The two will be holding a joint press conference in Toronto on Wednesday afternoon.

In his first televised interview since announcing his withdrawal, O’Leary told BNN he believes his support will be the ‘king-making move’ allowing Bernier to unify the Conservatives across the country, and particularly in Quebec.

“I’m going to work with Max… I threw in my support to him,” he said. “I believe this will be the king-making move. He will become the leader and then I’m going to go to town. Anything I can do to get rid of Trudeau.”

O’Leary boasted of the bright future he sees for his party, projecting a substantial victory in the next federal election, expected in 2019.

“It won’t be an election, it will be an exorcism,” he told BNN. “And then we will cast aside all of Trudeau’s policies.”

“He has damaged this country… Four years of Trudeau is enough. We have to wait another, let’s call it 200 years, before [a] Trudeau gets back in there.”

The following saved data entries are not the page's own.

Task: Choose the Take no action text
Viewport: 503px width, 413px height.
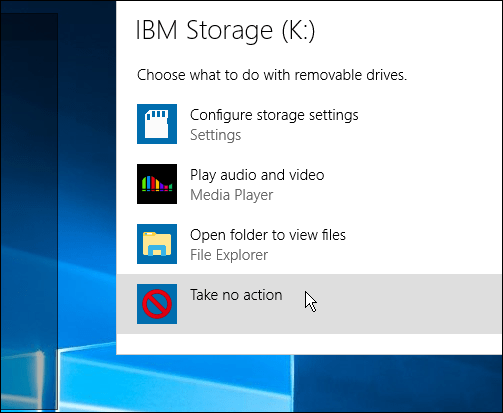Action: tap(236, 295)
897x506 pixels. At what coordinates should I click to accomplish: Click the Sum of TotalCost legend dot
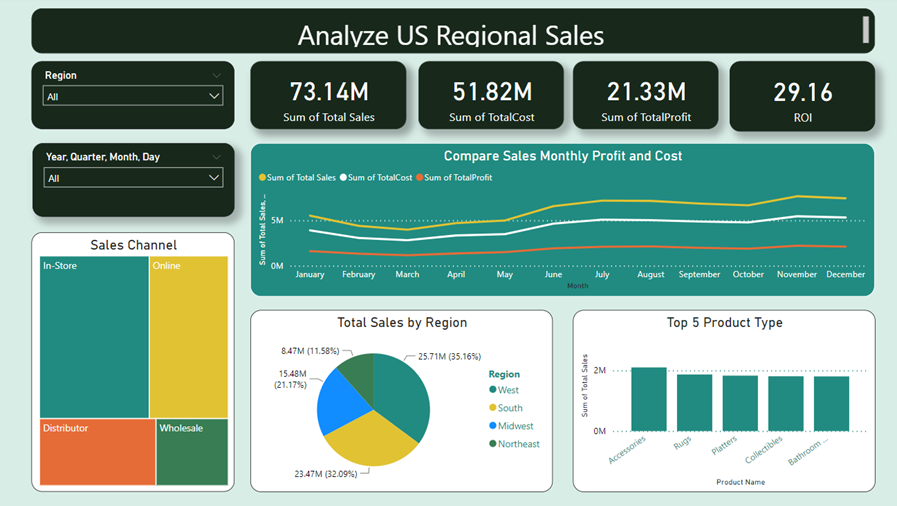[344, 178]
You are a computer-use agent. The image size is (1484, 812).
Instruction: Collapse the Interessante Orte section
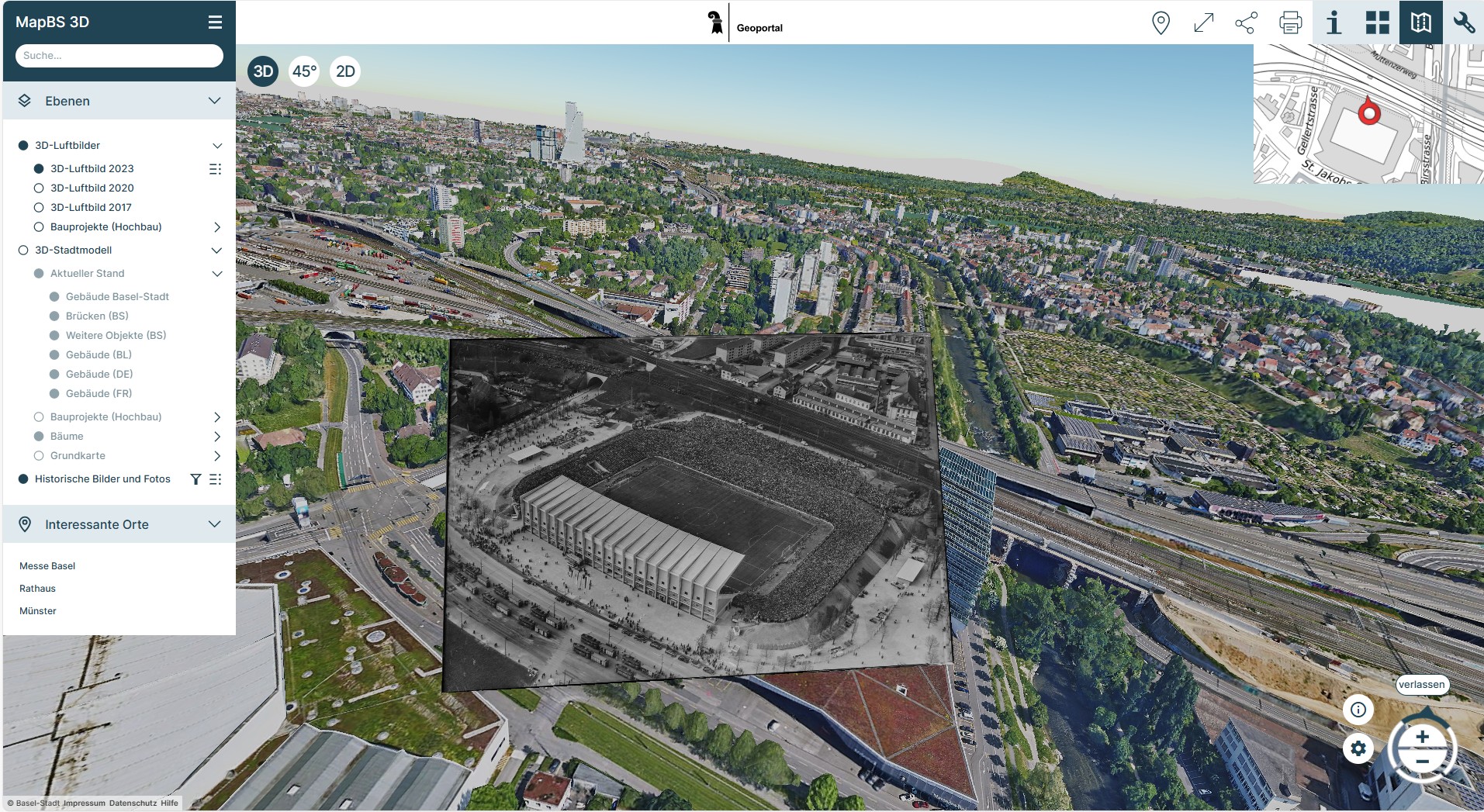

O’Leary dismissed criticism that he spent too much time in the United States during the leadership race. O’Leary continued to make appearances on U.S. media, but missed several leadership debates here in Canada. “People came to understand that I represent Canada to Americans, I am a well-known Canadian there,” said O’Leary.

The two Conservative candidates were identified as the front runners in the campaign and were often at each other’s throats. The O’Leary campaign had accused an unnamed rival campaign of using prepaid credit cards to improperly buy memberships in Ontario.

That rival campaign was later identified as Bernier’s. In denying the claims, Bernier called O’Leary a “bad candidate” in an email to supporters last month.

Still, the relationship wasn’t always acrimonious. Before the campaign, O’Leary had privately expressed admiration for Bernier’s intellect, platform and campaign organization. On several occasions, O’Leary has said that his interest in politics originally stemmed from a desire to influence the next leader and only considered running himself once it looked like he had a shot at winning.